Maize population study finds genes affected by long-term artificial selection
Researchers conducted a genome-wide scan of a long-term maize breeding study to find the genes involved in increasing the number of ears per maize plant.
The study demonstrates how significantly reduced costs associated with sequencing and the ability to detect common single nucleotide sequence variations (SNPs) within a population are enabling researchers to identify selected genomic regions targeted by artificial selection in natural populations.
One of the projects associated with the goal of converting plant biomass into biofuel is improving biomass production. Long-term breeding projects have provided agricultural researchers with the resources to identify the genes impacted by artificially selecting for specific characteristics. A collaboration involving researchers from the Great Lakes Bioenergy Research Center and the U.S Department of Energy Joint Genome Institute took advantage of one such long-term breeding study in a maize population to conduct such a search.
As reported in the March 1, 2014 issue of Genetics, the team focused on the Golden Glow maize population, which, over 30 generations, had been bred to increase the number of ears per maize plant more than threefold. As populations undergo selection such as the increase of ears per plant, changes in allele frequency occur. Alleles are alternative forms of a gene occupying a specific spot or locus on a chromosome. Changes in allelic composition can provide researchers with information on the genetic control of a trait.

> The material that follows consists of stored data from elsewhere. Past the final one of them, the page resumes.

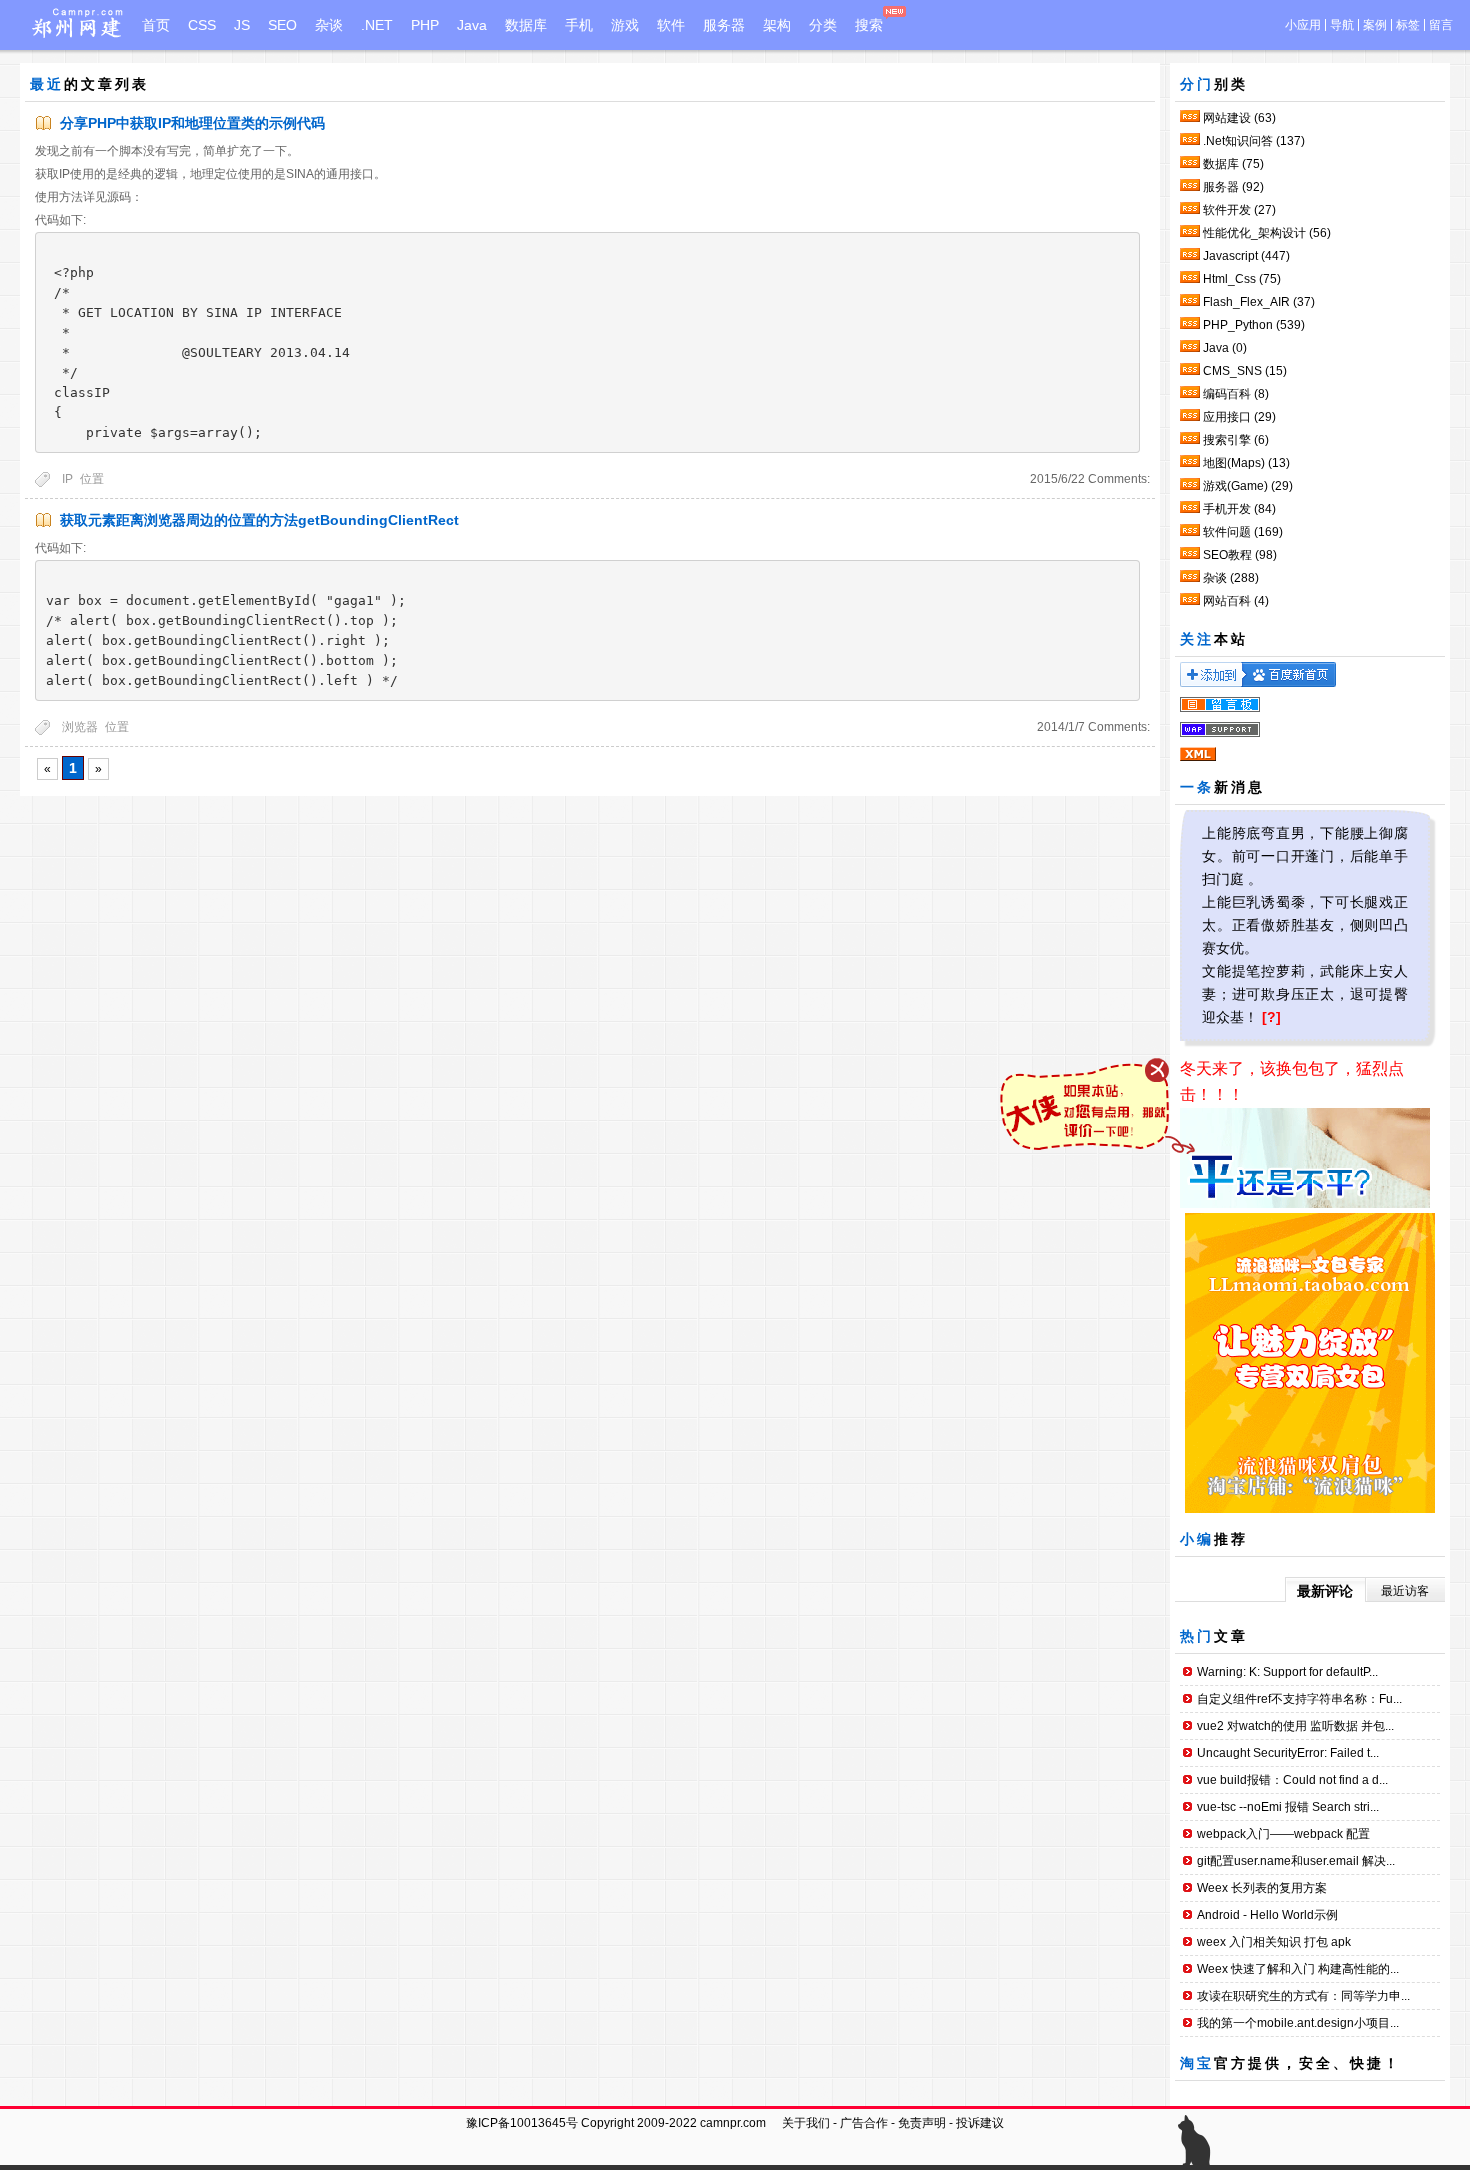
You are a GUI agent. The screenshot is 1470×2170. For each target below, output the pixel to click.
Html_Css (1242, 279)
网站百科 (1236, 601)
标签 (1408, 25)
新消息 (1239, 787)
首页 (156, 25)
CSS (202, 25)
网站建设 (1239, 118)
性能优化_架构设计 (1267, 233)
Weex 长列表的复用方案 (1262, 1888)
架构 (777, 25)
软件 (671, 25)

To learn more about these allele frequencies, leaf tissue from maize plants was extracted for SNP genotyping and for whole-genome resequencing. Across the 10 maize chromosomes, 28 "highly divergent" regions were identified, 22 of which contain 5 or fewer annotated gene models, while 14 contain one or zero annotated genes. For most regions, the researchers found that selection appeared to operate on standing genetic variation. For about a quarter of the regions, however, the team found that "selection operated on variants located outside of currently annotated coding regions." This finding, the researchers noted, could either mean the genes aren't present in the reference genome, or these are examples of selection on nongenic DNA.
By combining genomics and bioinformatics approaches in a collaborative setting, researchers hope to improve the efficiency of breeding crop species for biofuel feedstock use, which in turn would contribute to the increased use of renewable energy sources.